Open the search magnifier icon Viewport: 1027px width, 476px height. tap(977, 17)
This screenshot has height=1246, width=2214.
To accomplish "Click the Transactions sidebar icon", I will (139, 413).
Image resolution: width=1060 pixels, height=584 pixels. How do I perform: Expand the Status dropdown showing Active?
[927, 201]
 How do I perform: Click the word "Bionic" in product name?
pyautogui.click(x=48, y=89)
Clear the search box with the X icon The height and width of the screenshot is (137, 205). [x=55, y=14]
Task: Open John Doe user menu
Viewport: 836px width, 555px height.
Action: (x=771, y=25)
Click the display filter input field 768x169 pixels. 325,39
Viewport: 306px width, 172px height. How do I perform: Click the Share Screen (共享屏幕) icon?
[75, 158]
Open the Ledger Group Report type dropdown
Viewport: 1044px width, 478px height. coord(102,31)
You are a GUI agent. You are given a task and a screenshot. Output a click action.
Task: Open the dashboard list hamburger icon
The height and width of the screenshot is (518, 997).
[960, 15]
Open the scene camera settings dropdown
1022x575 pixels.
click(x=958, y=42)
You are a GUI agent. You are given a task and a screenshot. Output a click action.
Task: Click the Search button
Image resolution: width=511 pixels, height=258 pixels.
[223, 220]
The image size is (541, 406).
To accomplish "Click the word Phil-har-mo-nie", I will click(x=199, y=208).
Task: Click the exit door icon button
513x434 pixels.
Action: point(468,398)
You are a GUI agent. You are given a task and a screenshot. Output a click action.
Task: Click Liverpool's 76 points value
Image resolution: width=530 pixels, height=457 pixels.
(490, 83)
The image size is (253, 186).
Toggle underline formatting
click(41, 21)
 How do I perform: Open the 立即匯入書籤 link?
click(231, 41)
══════════════════════════════
Copy the entries word for word, starting at the line that contains "This screenshot has height=1246, width=2214." and ending at the line that contains "click(x=958, y=42)".

*ANSWER FOR THIS EXERCISE:*
This screenshot has height=1246, width=2214.
To accomplish "Click the Transactions sidebar icon", I will (139, 413).
Image resolution: width=1060 pixels, height=584 pixels. How do I perform: Expand the Status dropdown showing Active?
[927, 201]
 How do I perform: Click the word "Bionic" in product name?
pyautogui.click(x=48, y=89)
Clear the search box with the X icon The height and width of the screenshot is (137, 205). [x=55, y=14]
Task: Open John Doe user menu
Viewport: 836px width, 555px height.
Action: (x=771, y=25)
Click the display filter input field 768x169 pixels. 325,39
Viewport: 306px width, 172px height. How do I perform: Click the Share Screen (共享屏幕) icon?
[75, 158]
Open the Ledger Group Report type dropdown
Viewport: 1044px width, 478px height. coord(102,31)
You are a GUI agent. You are given a task and a screenshot. Output a click action.
Task: Open the dashboard list hamburger icon
The height and width of the screenshot is (518, 997).
[960, 15]
Open the scene camera settings dropdown
1022x575 pixels.
click(x=958, y=42)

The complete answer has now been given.